HMRC, or Her Majesty’s Revenue and Customs, is the name of a British governmental department, established in 2005, responsible for tax, national insurance, and government support. The creation of the agency was announced by the Queen herself in 2004.

Meaning and history

HMRC Logo history

HMRC is a department of the government of the United Kingdom, which is responsible for tax revenue, national insurance, support issuance, and tax violations investigation.

The agency was created as a result of a merger between HM Customs & Excise and Inland Revenue, which was announced in the Queen’s speech in 2004.

What is HMRC?

HMRC is an abbreviation for Her Majesty’s Revenue and Customs, the UK governmental agency, responsible for tax and government support. The organization investigates serious tax violations and controls the issuance of state insurance. 

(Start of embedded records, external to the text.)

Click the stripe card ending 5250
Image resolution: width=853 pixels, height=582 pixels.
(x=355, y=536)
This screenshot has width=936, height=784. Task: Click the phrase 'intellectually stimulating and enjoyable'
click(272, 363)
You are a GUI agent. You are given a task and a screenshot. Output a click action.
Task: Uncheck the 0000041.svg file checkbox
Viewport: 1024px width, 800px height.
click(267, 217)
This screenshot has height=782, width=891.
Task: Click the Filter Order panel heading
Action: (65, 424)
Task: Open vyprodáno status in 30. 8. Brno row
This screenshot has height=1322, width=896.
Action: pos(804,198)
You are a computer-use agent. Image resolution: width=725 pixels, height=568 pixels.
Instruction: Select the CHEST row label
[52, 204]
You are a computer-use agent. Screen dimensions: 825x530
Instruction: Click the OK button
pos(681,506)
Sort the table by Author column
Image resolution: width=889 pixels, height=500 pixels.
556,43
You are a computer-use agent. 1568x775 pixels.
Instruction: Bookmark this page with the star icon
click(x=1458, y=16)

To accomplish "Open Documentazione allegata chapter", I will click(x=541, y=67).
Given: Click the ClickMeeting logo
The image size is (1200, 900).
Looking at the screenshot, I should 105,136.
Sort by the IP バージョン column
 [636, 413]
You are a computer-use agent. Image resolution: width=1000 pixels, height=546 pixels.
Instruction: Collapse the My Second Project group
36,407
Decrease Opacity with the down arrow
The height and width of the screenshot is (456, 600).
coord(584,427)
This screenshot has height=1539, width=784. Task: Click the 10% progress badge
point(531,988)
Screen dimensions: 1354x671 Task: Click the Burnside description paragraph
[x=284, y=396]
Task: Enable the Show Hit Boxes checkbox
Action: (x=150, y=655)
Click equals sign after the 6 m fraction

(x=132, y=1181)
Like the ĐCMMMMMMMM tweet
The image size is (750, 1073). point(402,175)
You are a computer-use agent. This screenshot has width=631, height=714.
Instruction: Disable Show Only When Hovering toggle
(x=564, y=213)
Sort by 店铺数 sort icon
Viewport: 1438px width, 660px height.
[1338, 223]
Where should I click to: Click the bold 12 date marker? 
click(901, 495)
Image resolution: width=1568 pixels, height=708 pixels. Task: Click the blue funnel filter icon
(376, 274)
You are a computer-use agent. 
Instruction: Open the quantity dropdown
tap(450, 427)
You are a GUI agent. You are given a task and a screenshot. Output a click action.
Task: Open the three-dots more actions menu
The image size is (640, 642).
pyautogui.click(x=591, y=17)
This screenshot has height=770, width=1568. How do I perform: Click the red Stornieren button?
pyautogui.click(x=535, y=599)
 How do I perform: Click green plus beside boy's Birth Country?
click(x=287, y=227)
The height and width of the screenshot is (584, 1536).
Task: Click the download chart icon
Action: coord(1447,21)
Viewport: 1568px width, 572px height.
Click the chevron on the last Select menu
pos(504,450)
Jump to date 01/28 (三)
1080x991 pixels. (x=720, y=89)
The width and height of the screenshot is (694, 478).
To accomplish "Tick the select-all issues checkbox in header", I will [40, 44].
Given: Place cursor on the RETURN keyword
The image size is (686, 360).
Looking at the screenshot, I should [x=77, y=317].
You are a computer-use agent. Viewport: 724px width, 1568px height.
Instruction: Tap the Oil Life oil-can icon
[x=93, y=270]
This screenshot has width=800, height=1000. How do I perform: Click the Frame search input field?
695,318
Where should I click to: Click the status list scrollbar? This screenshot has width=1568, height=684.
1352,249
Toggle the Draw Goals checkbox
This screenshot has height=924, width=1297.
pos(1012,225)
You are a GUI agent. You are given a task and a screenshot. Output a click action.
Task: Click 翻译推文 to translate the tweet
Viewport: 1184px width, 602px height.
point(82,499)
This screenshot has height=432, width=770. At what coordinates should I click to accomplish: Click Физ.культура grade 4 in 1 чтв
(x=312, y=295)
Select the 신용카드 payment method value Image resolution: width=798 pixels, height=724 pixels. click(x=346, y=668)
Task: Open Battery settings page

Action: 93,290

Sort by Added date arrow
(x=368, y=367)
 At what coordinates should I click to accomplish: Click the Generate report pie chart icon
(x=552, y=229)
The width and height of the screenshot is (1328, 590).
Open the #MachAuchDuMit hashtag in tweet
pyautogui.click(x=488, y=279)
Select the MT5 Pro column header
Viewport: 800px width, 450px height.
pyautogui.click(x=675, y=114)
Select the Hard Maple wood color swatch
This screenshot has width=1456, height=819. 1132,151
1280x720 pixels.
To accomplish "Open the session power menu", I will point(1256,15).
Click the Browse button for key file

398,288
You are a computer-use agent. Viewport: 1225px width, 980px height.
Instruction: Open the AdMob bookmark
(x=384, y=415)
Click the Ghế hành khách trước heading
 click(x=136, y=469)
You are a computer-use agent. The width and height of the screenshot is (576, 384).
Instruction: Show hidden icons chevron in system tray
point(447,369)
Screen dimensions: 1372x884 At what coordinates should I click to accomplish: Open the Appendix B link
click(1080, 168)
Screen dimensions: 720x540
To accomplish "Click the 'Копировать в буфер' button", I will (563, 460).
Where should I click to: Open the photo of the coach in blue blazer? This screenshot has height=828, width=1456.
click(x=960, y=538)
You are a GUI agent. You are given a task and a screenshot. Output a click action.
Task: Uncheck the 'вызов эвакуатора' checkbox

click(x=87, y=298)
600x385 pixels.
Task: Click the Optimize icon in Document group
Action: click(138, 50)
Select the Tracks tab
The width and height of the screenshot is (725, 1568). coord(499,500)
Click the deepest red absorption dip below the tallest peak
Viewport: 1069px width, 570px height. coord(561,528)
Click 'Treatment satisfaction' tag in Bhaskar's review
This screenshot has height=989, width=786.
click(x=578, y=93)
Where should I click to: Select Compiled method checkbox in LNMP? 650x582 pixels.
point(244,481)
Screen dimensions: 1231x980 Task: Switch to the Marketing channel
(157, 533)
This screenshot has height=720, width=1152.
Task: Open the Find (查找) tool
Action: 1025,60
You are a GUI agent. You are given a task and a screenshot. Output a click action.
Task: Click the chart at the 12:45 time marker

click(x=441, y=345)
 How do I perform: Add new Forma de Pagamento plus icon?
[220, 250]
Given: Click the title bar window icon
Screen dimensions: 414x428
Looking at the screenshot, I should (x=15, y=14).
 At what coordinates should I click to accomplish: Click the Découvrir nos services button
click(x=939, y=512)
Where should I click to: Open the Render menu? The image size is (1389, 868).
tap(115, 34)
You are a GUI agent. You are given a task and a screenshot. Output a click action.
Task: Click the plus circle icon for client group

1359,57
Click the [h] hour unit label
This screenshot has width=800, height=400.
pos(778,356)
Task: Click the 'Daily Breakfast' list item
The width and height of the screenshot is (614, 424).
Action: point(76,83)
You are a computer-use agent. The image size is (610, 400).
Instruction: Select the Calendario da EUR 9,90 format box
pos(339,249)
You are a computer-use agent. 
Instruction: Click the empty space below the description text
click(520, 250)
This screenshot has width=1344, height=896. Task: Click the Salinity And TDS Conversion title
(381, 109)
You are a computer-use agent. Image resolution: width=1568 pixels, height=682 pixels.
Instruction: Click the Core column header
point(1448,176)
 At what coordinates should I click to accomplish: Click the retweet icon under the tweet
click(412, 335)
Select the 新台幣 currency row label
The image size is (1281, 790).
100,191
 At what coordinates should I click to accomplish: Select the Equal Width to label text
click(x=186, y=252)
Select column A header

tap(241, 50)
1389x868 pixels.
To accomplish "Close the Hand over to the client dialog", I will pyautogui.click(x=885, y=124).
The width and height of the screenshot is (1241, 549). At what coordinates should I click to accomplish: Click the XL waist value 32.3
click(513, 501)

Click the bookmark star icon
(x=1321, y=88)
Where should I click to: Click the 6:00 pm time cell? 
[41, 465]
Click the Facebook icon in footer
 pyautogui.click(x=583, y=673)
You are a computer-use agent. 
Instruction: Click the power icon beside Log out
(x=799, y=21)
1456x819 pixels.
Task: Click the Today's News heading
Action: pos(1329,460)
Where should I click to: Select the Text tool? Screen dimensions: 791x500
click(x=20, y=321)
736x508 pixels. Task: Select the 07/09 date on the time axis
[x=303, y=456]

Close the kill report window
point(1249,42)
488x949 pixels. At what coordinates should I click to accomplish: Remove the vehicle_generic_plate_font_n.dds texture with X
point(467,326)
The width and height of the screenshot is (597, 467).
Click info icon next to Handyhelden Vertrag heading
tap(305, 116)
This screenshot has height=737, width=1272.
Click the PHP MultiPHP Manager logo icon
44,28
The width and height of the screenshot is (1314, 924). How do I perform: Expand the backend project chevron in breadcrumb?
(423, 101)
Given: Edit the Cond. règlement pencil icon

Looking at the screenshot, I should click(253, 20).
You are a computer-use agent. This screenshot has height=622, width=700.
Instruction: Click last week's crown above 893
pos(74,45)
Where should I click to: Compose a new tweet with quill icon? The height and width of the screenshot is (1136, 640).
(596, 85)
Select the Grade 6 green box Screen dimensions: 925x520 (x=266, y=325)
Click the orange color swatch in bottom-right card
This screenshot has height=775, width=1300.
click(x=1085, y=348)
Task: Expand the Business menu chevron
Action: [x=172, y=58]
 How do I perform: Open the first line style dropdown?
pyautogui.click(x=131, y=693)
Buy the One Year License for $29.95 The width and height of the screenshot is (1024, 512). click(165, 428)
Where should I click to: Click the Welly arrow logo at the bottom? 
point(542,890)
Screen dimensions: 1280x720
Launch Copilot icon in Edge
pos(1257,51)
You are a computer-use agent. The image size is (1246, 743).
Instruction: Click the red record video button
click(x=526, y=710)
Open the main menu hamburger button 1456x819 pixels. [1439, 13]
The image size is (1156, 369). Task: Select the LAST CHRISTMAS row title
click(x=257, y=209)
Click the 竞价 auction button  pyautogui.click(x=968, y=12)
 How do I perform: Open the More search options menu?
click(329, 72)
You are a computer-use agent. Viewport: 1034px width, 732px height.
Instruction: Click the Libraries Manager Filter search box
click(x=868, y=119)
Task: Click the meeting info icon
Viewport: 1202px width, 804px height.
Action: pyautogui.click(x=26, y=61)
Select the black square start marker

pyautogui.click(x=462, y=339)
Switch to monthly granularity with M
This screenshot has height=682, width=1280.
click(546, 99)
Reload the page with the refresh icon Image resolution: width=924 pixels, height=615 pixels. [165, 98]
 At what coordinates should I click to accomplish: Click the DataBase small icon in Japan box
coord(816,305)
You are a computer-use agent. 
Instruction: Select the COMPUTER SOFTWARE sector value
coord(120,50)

As for the visual identity, the HMRC has been pretty constant throughout the years of its existence, and the logo was only slightly refreshed once, to make the look of the organization more modern and up-to-date. Although the color palette and the composition remained completely untouched from 2005.

2005 – 2013

HMRC Logo 2005

The original HMRC logo was designed in 2005 and featured a combination of a classy emblem enclosed into a circular frame, followed by the two-leveled inscription on its right. Both elements were executed in an intense turquoise color. The HMRC emblem is a crown, with two arched segments and a Maltese cross in the center. As for the inscription, it was set in a bold and elegant sans-serif typeface, which is pretty close to Stalemate Pro Medium font.

2013 – Today


With the redesign of 2013, the HMRC logo kept its color palette, but switched the colors between the elements, placing white emblem and lettering over a solid turquoise background. Although the version with bright logotype and graphical on white can also be seen today. That was not the only change. The emblem was refined and got a bit smaller, moving from the left side of the badge to the upper left corner, with the inscription getting larger. The “HM Revenue & Customs” was now set in bigger letters with more air between the words, and the typeface was changed to a cleaner and lighter one. Now the wordmark is set in a font, which is very similar to iconic Helvetica. Another new thing on the logo from 2013 is a white vertical line on the left of the badge, a king of partial framing, which adds a sense of professionalism and sets borders.